So there have been sheets of sourdough focaccia (still a work-in-progress) alongside pretty near-perfect loaves of half whole-wheat sourdough bread. And there have been various flatbread experiments, ranging from the more naan-like (made with yogurt in the dough) and the more pan-Mediterranean, enriched with olive oil, which can be eaten with caponata and babaganoush alike.
I’ve landed on a dough for the latter that I like a lot: it has enough whole wheat to get some nutty flavor, and a nice chewy-crunchy texture. If rolled thin enough—about a quarter-inch or so—these will balloon like pita in the oven, and the super-heated steam that vents out as the breads deflate has a near-perfect bread smell.
(While I’ve clocked a decent number of hours eating in Little Armenia, and have cooked my fair share of Ottolenghi recipes, I have no real cultural authority here, and I just want to note that.)
Sourdough Flatbreads
makes 8 breads
300 grams white flour (2 1/2 cups)
175 grams whole wheat flour (1 1/4 cups)
12 grams salt (3 teaspoons)
1/4 cup olive oil
1/2 cup bubbly starter
335 grams water (1 1/2 cups)
In a bowl, mix together all of the ingredients. Knead briefly until the dough comes together completely. Return to the mixing bowl and cover with a kitchen towel or plastic wrap. If you’re like me, use a plastic bag from the recycling stash under the sink.
Let the dough rest for fifteen minutes, and then stretch it out and fold it in half. Rotate the hunk of dough 90 degrees and stretch and fold again. Return the dough to the bowl, and let it rest for another fifteen minutes, then repeat the same stretching and folding steps.
Now’s the time to leave the kitchen: make sure the bowl is covered (plastic is better than cloth for this), and let the dough rise for five hours.
After the first rise, preheat the oven to 500 degrees and put your baking surface in there so it can get super hot. Got a pizza stone? That’s perfect. If not, set a cookie sheet upside down on the oven rack, or you could do the same with a cast-iron skillet so long as the handle allows you to lie it flat. The oven is going to be blazing, and you’re going to be reaching in there a lot, so you don’t want anything with a rim getting in the way and burning your wrists or forearms.
While the oven is heating, flour the counter and dump out the dough. Pat it out into a thick disk, about eight inches in diameter, and cut it quarters and then eights, just like a pizza. A bench scraper is the best tool for this, but a knife works too—just take it easy on your counters. Each little doughy triangle will be one flatbread.

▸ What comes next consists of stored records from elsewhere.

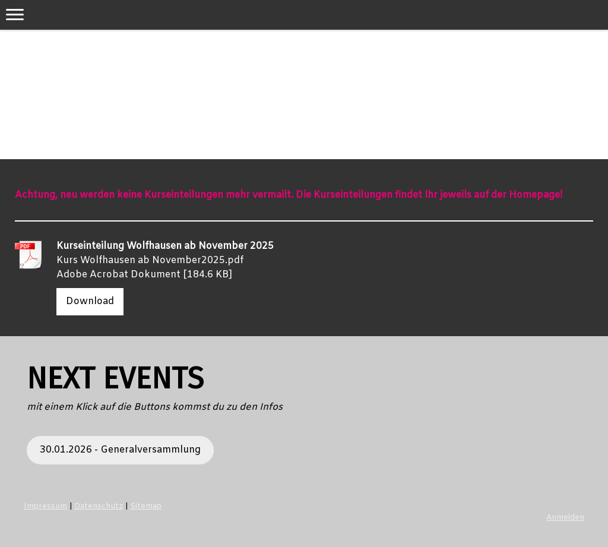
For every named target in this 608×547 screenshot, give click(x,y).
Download (90, 301)
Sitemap (146, 506)
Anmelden (565, 518)
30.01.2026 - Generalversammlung (120, 450)
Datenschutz (98, 506)
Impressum (45, 506)
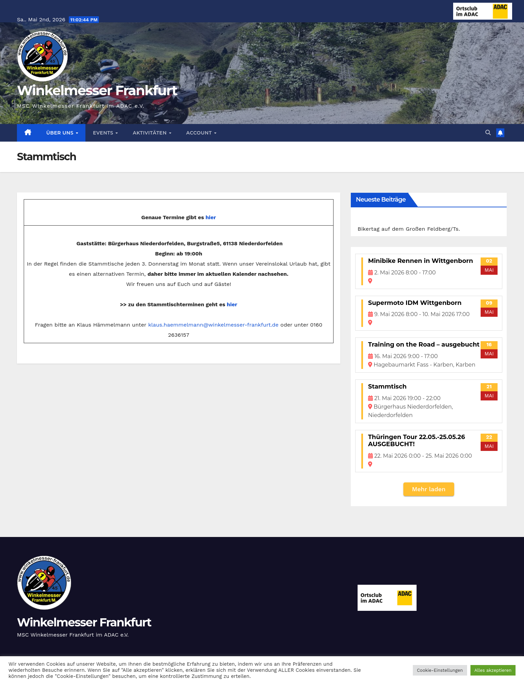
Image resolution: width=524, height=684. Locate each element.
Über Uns (60, 133)
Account (199, 133)
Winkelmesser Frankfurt (97, 90)
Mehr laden (429, 489)
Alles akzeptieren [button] (493, 670)
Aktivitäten (150, 133)
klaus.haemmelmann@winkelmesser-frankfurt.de (213, 325)
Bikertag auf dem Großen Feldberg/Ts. (409, 229)
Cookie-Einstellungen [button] (440, 670)
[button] (488, 132)
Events (104, 133)
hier (210, 217)
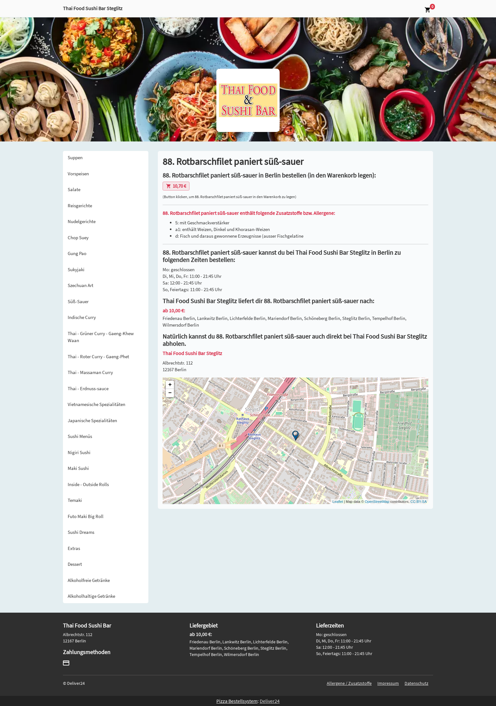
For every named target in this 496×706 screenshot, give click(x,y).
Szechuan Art (80, 285)
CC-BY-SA (418, 501)
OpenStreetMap (377, 501)
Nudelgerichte (82, 221)
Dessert (75, 564)
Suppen (75, 157)
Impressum (388, 683)
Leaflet (337, 501)
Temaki (75, 500)
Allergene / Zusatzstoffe (349, 683)
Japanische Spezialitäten (92, 420)
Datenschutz (416, 683)
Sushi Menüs (80, 436)
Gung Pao (77, 253)
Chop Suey (78, 237)
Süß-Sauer (78, 301)
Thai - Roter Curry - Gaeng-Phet (98, 356)
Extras (74, 548)
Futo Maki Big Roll (85, 516)
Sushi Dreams (81, 532)
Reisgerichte (80, 206)
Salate (74, 189)
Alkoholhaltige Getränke (91, 596)
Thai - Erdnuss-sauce (88, 388)
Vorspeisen (78, 174)
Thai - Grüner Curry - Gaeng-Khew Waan (101, 337)
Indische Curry (82, 317)
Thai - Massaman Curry (90, 372)
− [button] (170, 393)
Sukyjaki (76, 269)
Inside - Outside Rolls (88, 484)
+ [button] (170, 385)
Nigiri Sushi (79, 452)
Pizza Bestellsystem (236, 701)
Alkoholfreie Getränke (89, 580)
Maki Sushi (78, 468)
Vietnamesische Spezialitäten (96, 404)
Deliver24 (270, 701)
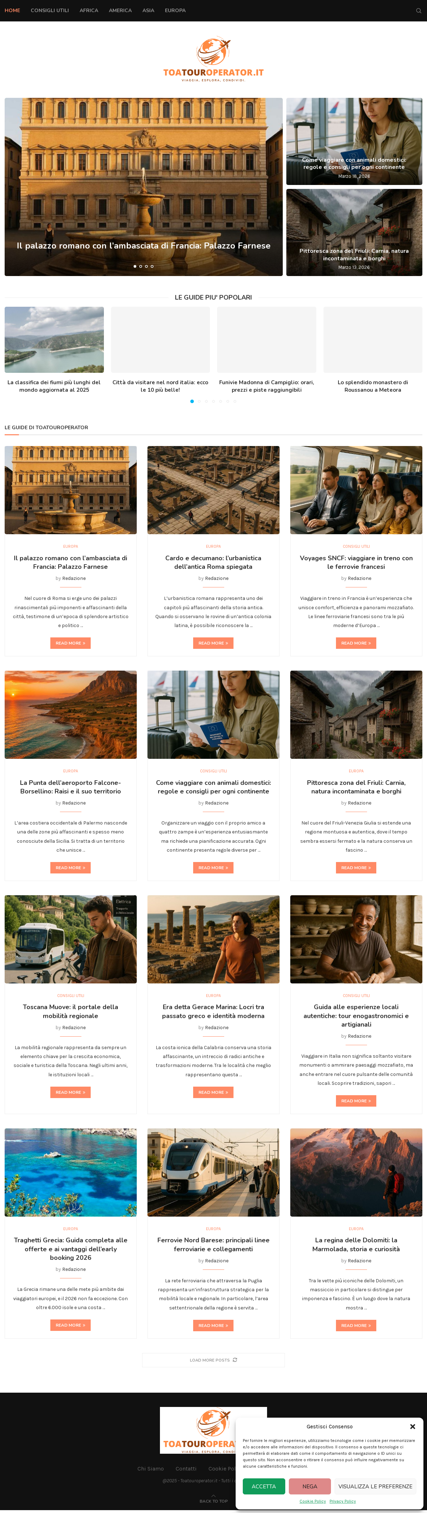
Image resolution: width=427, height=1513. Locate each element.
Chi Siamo (150, 1471)
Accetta (264, 1486)
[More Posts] (213, 1363)
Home (12, 10)
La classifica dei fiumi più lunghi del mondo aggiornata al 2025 (54, 386)
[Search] (418, 10)
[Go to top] (214, 1504)
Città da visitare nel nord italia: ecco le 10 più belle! (160, 386)
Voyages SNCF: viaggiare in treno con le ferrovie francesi (356, 563)
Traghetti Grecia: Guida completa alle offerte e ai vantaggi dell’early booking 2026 (70, 1252)
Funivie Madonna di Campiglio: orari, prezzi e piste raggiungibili (266, 386)
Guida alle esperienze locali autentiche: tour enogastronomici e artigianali (356, 1018)
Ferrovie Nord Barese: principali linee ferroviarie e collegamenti (213, 1247)
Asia (148, 10)
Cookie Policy (313, 1501)
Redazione (74, 579)
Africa (89, 10)
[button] (412, 1426)
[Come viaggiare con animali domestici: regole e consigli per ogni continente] (354, 141)
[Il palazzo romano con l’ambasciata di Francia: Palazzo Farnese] (144, 187)
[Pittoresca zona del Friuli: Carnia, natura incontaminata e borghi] (354, 232)
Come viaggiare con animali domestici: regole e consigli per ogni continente (354, 163)
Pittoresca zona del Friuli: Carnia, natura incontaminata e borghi (354, 254)
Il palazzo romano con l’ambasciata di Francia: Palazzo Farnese (144, 252)
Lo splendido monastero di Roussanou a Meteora (373, 386)
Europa (175, 10)
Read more (70, 644)
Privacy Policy (343, 1501)
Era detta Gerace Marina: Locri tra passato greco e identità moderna (213, 1013)
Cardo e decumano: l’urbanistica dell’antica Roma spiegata (213, 563)
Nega (309, 1486)
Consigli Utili (50, 10)
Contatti (186, 1471)
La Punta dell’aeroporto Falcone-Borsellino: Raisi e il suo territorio (70, 788)
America (120, 10)
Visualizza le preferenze (375, 1486)
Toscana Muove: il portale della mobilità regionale (70, 1013)
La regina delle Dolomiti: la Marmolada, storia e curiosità (356, 1247)
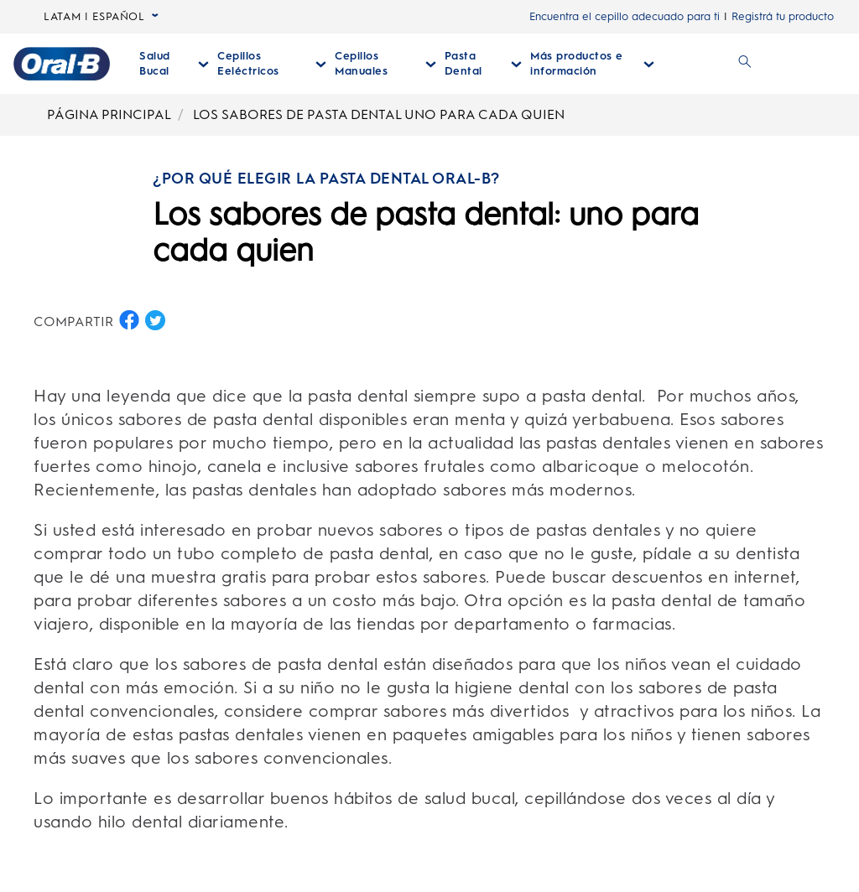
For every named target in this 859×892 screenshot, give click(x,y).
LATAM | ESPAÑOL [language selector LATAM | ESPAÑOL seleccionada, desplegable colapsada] (101, 17)
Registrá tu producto (782, 16)
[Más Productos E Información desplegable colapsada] (592, 63)
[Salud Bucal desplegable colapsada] (174, 63)
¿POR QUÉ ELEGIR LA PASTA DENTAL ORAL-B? (326, 178)
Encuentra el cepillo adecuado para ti (624, 16)
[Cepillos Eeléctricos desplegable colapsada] (271, 63)
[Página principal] (61, 63)
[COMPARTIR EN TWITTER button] (155, 320)
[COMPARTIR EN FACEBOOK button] (129, 320)
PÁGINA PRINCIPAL (109, 114)
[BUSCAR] (745, 63)
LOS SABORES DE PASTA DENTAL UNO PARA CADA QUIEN (379, 114)
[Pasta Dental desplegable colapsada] (483, 63)
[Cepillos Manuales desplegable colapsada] (385, 63)
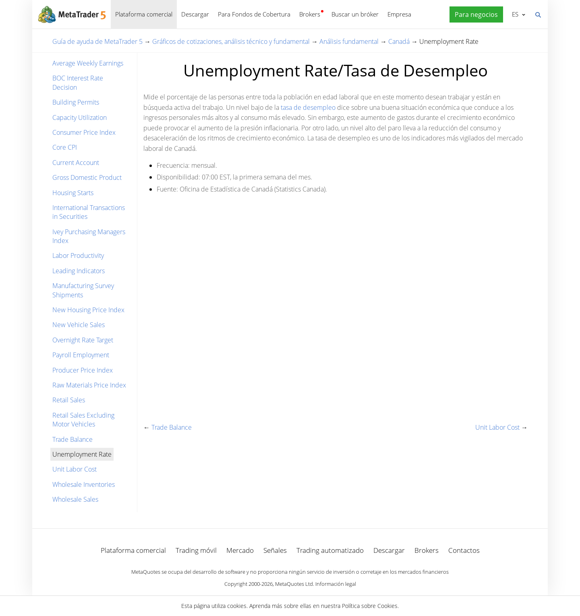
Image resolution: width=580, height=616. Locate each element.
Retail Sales (68, 400)
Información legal (335, 583)
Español (514, 14)
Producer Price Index (82, 370)
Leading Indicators (78, 270)
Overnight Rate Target (82, 340)
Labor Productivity (78, 255)
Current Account (75, 162)
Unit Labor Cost (74, 469)
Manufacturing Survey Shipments (83, 290)
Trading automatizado (330, 550)
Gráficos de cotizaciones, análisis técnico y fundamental (231, 41)
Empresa (399, 14)
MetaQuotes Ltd (294, 583)
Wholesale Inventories (83, 484)
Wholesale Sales (75, 499)
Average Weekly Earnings (87, 63)
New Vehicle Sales (78, 324)
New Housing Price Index (88, 309)
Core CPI (64, 147)
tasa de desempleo (308, 107)
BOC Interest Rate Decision (77, 82)
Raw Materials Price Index (89, 385)
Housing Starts (72, 192)
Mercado (240, 550)
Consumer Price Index (84, 132)
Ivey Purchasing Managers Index (88, 236)
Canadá (399, 41)
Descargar (195, 14)
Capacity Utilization (79, 117)
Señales (275, 550)
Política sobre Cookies (370, 606)
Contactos (464, 550)
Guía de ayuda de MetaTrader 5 (97, 41)
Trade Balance (72, 439)
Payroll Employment (80, 354)
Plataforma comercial (143, 14)
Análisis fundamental (349, 41)
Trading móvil (196, 550)
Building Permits (75, 102)
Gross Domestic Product (87, 177)
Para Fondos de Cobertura (254, 14)
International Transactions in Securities (88, 212)
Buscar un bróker (355, 14)
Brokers (309, 14)
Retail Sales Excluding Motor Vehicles (83, 420)
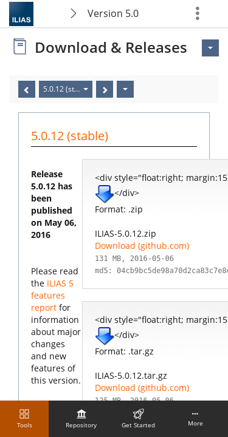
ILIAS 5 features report (52, 295)
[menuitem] (81, 419)
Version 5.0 (113, 13)
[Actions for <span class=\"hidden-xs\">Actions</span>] (210, 47)
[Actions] (125, 89)
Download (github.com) (142, 245)
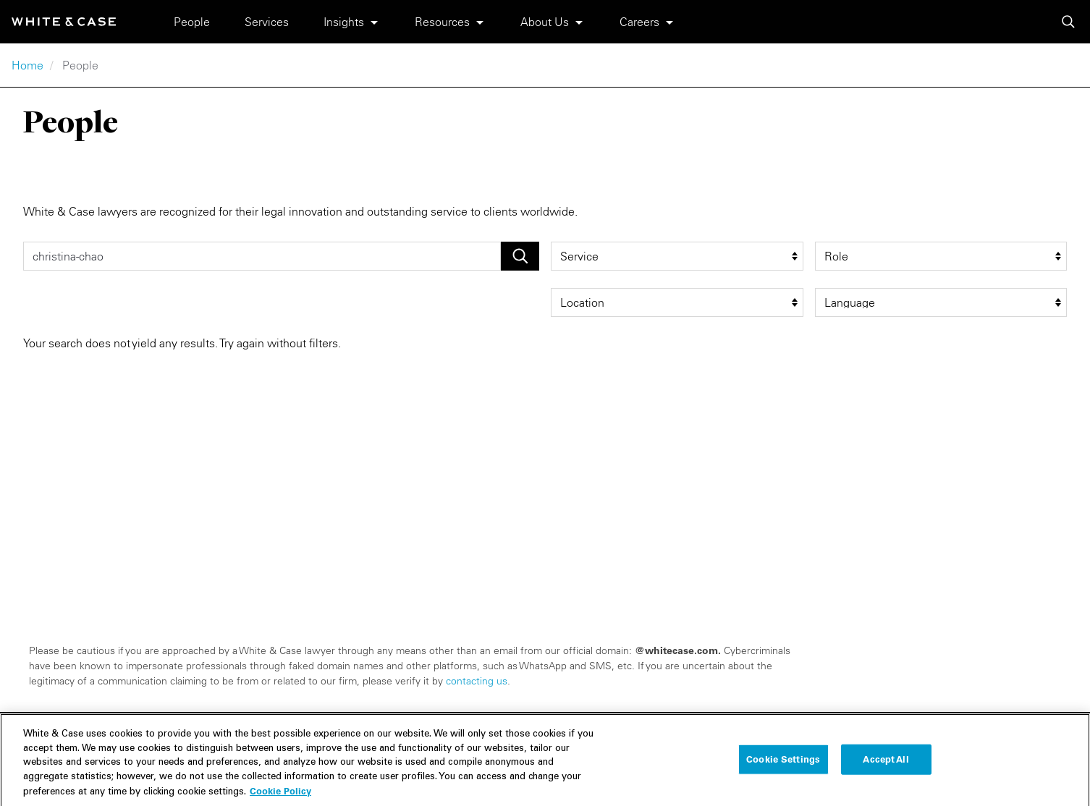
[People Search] (262, 256)
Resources (442, 21)
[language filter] (941, 302)
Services (267, 21)
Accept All (885, 764)
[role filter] (941, 256)
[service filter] (677, 256)
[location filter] (677, 302)
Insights (344, 21)
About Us (544, 21)
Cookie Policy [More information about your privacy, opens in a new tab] (280, 796)
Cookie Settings (783, 764)
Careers (639, 21)
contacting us (476, 680)
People (192, 21)
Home (27, 65)
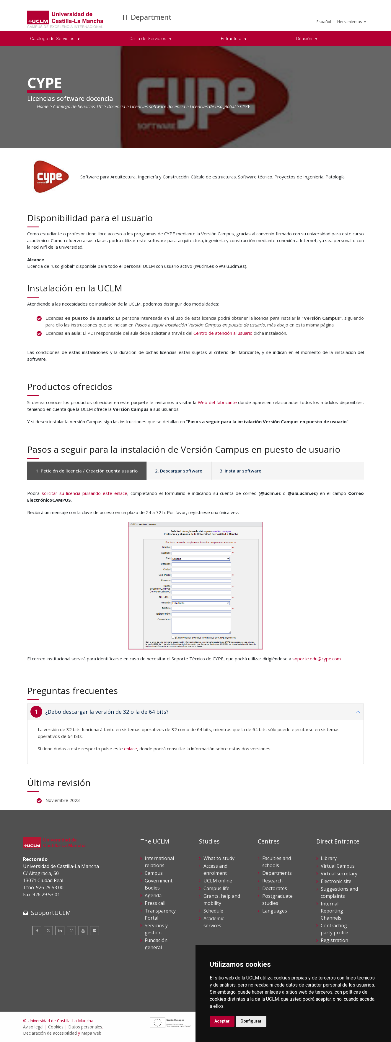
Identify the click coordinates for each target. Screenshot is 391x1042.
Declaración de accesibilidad (50, 1033)
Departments (277, 873)
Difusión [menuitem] (304, 38)
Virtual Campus (338, 866)
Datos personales (85, 1027)
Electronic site (336, 881)
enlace (130, 748)
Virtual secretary (339, 873)
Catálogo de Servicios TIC (77, 106)
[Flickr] (94, 930)
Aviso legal (33, 1027)
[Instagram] (71, 930)
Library (329, 858)
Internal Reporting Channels (332, 910)
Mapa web (91, 1033)
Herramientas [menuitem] (349, 21)
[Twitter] (48, 930)
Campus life (216, 888)
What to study (218, 858)
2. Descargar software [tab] (178, 471)
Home (42, 106)
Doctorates (274, 888)
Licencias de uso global (212, 106)
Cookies (55, 1027)
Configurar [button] (251, 1021)
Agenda (153, 895)
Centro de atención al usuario (222, 333)
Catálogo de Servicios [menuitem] (53, 38)
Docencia (116, 106)
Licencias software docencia (157, 106)
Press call (155, 903)
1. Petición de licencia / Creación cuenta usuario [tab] (87, 471)
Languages (274, 911)
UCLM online (217, 880)
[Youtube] (83, 930)
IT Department (147, 17)
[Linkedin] (60, 930)
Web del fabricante (217, 402)
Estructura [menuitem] (231, 38)
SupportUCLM (51, 913)
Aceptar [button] (222, 1021)
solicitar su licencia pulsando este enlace (84, 493)
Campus (154, 873)
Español (324, 21)
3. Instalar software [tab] (240, 471)
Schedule (213, 911)
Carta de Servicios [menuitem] (148, 38)
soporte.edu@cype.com (316, 659)
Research (272, 880)
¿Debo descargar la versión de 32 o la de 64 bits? (107, 711)
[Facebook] (36, 930)
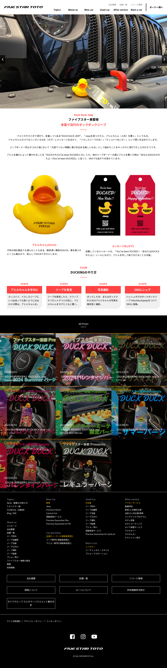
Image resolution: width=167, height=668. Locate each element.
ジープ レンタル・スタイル (97, 550)
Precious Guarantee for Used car (100, 534)
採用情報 (11, 567)
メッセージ (12, 525)
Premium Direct (53, 509)
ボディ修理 (129, 520)
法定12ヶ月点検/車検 (134, 513)
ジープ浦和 (11, 550)
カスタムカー (130, 534)
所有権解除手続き (136, 590)
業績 (9, 564)
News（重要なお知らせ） (18, 502)
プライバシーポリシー (33, 621)
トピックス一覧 (13, 506)
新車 (48, 502)
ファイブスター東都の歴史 (18, 560)
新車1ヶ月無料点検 (133, 509)
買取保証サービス (54, 516)
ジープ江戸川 (12, 546)
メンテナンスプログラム (135, 516)
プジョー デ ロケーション (97, 553)
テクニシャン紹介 (132, 537)
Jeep (48, 506)
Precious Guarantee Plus (57, 520)
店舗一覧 (123, 4)
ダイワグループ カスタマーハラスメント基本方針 (31, 603)
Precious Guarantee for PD (58, 523)
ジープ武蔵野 (12, 539)
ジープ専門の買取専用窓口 (57, 539)
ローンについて (83, 590)
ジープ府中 (11, 536)
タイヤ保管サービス (133, 527)
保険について (31, 590)
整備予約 (129, 506)
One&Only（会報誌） (16, 509)
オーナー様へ (156, 7)
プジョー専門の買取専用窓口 (58, 543)
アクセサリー (130, 530)
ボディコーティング (133, 523)
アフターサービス (132, 502)
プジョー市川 (12, 557)
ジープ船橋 (11, 553)
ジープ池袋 (11, 543)
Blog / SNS (11, 513)
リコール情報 (136, 4)
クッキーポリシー (54, 621)
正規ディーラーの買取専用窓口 (59, 536)
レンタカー (90, 546)
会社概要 (112, 4)
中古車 (88, 502)
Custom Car (51, 513)
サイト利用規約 (13, 621)
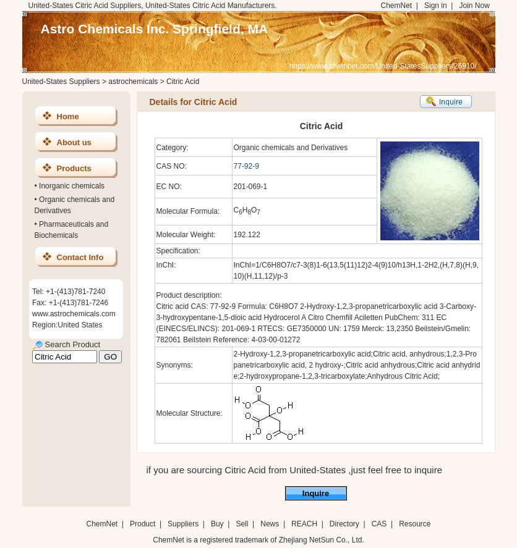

With floured hands, take one triangle and tuck the tip back to the crust-end of the pizza-slice shape, pulling both ends together and rolling them upward into the middle of what will now be a ball of dough. Dust with flour and set aside, then repeat with the other triangles. Cover loosely with a towel or that plastic bag, and let the dough balls rest for 15 minutes. This is less of a full-blown second rise than an opportunity for the gluten in the dough to relax, making it easier to roll out the flatbreads.
Now, you’re ready to bake: add a little more flour to the counter, grab your first ball, and use a rolling pin to roll the dough into a thin circle. How thin? It depends on the texture you’re aiming for: when the flatbreads are about a third-inch thick, they turn out more bread-y and chewy; rolled to about a quarter-inch, they will poof up like pita and get more crunchy around the edges.
Open the oven door, and holding the round of dough on your outstretched hand, quickly and carefully invert it onto the baking surface. Bake until puffy and browned, about 4 to 5 minutes, which will give you ample time to roll out the next flatbread. Repeat with the remaining pieces of dough.
These breads keep well—put them in a ziplock and store in the fridge—but chances are you’ll finish them off pretty quickly.